In what may bring huge relief to the 66,000 mw domestic coal-based generation capacity awarded through the tariff bidding route, the government plans to initiate policy changes to allow developers of these projects to recover additional fuel costs to meet the shortfall in domestic coal supplies through imports. While the projects of Jindal Power, Adani Power and Essar Power would benefit if the proposal is implemented, utilities of beneficiary states would end up paying an additional R0.30-0.35 per unit of power bought by them. Several of these projects are facing the risk of default on power purchase agreements due to reduction of coal supply from Coal India, or delays in production from captive blocks.
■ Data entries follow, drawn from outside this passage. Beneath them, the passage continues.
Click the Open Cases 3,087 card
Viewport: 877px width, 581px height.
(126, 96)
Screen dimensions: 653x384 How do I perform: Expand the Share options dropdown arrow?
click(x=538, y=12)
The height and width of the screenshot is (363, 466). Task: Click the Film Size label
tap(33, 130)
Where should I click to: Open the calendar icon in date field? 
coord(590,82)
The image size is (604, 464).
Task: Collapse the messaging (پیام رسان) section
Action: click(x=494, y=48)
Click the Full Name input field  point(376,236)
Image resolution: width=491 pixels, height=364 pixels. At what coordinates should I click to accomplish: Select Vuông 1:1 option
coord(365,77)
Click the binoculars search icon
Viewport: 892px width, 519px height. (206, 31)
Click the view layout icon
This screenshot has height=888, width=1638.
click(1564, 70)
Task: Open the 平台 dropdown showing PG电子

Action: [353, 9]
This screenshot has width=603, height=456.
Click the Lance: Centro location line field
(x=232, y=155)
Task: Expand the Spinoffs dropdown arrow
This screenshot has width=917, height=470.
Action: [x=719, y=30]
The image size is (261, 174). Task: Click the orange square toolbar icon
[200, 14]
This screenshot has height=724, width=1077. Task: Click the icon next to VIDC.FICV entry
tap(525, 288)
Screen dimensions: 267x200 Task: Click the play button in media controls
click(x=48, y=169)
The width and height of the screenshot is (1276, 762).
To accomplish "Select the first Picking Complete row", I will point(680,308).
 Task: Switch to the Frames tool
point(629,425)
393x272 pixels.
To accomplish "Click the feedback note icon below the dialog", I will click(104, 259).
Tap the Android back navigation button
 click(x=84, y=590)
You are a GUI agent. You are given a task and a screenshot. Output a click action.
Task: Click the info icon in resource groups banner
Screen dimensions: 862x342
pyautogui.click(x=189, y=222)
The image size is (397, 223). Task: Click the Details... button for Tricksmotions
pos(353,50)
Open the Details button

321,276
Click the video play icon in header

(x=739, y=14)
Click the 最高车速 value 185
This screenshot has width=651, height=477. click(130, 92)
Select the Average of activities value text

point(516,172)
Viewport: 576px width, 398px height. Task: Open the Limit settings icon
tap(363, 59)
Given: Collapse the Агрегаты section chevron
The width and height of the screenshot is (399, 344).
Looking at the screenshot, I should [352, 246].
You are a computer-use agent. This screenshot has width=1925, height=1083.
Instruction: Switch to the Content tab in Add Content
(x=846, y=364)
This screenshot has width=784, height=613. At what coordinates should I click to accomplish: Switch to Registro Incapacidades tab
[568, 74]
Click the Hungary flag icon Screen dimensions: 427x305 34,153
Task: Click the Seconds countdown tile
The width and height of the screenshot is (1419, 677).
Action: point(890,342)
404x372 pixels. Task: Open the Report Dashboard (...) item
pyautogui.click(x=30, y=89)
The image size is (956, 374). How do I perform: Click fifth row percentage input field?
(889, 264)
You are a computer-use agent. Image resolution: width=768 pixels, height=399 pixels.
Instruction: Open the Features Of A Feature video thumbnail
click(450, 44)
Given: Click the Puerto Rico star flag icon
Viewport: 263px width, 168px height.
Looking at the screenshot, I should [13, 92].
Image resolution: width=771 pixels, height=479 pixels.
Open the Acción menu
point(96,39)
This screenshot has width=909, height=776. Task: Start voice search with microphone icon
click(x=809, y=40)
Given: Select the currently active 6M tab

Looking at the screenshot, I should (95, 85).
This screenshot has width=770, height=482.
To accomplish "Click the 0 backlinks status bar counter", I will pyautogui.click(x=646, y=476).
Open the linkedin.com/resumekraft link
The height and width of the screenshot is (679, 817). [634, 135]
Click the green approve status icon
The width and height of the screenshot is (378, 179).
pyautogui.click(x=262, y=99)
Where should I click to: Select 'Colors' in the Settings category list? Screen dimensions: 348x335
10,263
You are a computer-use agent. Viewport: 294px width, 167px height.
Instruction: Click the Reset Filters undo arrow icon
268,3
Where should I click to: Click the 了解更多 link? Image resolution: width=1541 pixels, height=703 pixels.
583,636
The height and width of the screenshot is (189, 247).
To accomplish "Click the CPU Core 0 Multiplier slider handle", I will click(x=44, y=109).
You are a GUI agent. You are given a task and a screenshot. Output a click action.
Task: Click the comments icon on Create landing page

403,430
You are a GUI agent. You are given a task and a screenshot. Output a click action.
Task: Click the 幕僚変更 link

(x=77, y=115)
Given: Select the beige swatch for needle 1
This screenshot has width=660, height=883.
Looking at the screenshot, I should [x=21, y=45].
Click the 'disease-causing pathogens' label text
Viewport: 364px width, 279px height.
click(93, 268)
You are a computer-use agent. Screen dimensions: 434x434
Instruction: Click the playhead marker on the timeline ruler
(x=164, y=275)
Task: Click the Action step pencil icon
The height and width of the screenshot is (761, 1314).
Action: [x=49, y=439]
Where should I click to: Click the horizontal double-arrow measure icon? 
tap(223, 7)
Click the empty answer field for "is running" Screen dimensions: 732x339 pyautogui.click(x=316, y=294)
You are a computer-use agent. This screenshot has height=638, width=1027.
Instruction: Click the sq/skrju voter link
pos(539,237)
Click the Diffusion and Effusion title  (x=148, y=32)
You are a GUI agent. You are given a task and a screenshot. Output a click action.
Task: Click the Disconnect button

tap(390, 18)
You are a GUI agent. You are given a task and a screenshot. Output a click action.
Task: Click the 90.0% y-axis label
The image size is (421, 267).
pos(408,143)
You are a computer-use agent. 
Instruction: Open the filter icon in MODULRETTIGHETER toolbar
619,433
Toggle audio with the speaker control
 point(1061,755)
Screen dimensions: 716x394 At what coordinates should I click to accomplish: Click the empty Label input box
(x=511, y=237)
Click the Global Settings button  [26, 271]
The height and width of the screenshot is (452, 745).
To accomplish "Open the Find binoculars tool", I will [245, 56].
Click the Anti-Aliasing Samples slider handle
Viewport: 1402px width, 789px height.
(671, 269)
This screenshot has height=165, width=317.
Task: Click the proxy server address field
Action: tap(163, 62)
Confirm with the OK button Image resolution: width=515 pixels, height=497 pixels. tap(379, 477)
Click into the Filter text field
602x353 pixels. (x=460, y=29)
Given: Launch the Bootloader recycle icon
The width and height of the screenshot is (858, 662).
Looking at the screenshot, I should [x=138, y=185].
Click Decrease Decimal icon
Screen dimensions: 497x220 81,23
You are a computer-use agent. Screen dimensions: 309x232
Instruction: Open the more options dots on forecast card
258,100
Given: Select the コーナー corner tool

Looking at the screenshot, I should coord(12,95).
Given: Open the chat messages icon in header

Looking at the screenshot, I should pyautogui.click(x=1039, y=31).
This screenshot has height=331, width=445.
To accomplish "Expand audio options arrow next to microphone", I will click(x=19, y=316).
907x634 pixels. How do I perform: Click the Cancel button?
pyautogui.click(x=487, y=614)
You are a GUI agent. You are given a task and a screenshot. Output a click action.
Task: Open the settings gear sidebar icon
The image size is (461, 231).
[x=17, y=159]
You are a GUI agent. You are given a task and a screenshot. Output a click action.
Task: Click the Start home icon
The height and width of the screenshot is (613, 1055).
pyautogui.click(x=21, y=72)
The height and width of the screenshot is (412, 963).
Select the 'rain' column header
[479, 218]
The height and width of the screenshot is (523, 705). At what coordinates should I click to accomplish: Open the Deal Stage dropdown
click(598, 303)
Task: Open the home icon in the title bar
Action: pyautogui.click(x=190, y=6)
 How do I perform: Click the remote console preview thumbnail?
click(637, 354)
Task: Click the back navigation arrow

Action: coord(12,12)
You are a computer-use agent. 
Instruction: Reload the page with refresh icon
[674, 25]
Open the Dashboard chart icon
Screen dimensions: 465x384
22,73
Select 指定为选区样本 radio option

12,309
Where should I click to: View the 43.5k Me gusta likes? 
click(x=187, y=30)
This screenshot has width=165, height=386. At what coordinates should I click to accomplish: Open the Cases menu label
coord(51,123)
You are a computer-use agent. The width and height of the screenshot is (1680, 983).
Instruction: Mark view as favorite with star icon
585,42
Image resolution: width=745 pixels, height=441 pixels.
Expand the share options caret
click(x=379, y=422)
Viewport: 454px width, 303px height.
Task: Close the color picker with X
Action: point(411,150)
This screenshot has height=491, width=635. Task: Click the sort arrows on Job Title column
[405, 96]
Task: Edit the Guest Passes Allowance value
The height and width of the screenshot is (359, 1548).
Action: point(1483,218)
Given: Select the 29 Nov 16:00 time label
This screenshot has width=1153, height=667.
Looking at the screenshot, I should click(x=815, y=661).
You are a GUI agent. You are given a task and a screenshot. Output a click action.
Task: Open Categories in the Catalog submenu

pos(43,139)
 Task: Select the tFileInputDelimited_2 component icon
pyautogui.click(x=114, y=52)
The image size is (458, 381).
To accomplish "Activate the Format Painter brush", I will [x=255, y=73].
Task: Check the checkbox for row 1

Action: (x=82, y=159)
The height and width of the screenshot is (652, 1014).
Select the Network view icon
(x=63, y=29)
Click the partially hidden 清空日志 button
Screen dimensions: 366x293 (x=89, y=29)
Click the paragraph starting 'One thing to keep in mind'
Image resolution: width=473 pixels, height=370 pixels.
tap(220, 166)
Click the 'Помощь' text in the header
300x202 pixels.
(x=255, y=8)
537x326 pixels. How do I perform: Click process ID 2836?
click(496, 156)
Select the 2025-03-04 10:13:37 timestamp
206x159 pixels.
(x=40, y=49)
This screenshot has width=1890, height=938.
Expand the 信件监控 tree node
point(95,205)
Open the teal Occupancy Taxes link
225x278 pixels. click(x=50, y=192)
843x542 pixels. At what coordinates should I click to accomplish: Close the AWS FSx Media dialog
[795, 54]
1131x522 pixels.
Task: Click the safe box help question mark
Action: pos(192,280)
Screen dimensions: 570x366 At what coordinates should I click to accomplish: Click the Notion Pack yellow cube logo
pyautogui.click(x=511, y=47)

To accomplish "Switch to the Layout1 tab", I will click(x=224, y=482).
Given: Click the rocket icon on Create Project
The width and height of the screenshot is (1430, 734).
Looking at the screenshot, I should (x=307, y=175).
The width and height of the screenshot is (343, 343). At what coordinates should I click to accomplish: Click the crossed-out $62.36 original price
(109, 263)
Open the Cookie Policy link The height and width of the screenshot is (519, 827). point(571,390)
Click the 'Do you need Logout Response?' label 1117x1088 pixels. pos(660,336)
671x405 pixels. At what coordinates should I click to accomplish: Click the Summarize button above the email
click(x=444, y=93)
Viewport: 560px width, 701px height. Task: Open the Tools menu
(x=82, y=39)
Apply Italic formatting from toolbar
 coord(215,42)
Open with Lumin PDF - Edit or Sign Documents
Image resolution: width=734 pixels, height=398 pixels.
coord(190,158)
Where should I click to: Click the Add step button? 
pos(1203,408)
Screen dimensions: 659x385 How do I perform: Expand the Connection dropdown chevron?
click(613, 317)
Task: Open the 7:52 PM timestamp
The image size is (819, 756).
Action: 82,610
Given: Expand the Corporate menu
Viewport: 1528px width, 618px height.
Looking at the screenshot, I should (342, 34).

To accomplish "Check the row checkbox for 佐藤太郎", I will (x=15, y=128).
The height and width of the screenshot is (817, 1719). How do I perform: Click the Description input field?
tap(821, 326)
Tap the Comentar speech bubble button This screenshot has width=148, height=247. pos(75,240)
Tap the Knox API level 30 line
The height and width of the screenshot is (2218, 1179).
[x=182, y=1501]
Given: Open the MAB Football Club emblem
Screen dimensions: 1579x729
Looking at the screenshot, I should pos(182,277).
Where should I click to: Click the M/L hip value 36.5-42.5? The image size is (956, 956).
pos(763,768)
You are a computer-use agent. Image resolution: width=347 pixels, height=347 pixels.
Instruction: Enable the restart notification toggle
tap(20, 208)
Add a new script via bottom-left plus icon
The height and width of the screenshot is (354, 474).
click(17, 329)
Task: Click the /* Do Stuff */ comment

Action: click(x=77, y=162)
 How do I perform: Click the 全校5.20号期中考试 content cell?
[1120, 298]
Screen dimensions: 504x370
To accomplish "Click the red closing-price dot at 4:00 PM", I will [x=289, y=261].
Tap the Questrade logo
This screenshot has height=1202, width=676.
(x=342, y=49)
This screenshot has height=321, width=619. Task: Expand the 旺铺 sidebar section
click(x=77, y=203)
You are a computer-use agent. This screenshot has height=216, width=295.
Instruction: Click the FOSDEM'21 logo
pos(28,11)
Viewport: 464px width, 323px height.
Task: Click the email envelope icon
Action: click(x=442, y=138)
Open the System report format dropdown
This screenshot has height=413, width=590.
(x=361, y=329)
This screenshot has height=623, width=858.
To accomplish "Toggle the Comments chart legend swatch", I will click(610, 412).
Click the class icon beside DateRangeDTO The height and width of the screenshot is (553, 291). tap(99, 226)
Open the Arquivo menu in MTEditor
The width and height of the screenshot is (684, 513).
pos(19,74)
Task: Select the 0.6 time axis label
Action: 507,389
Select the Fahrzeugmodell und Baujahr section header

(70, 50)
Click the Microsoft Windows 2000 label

These projects had signed power purchase agreements with state electricity boards on the basis of 100% coal supply from CIL or captive mines allocated to them for running power projects at 85% of the plant load factor. While CIL has said that it is not in a position to deliver the committed coal quantity and will provide only 80% of the coal contracted earlier, some captive mines also have failed to take off on time because of environment approvals and now rely on the state-owned producer for coal supply.
?The MoC ( ministry of coal) has to soon come out with a coal pricing/supply policy for the power sector for 60-67 giga watt capacity, which will enable the power ministry to examine its implications on tariff and consider an enabling framework to make imported coal cost a pass-through in competitive bid projects,? said a senior government official.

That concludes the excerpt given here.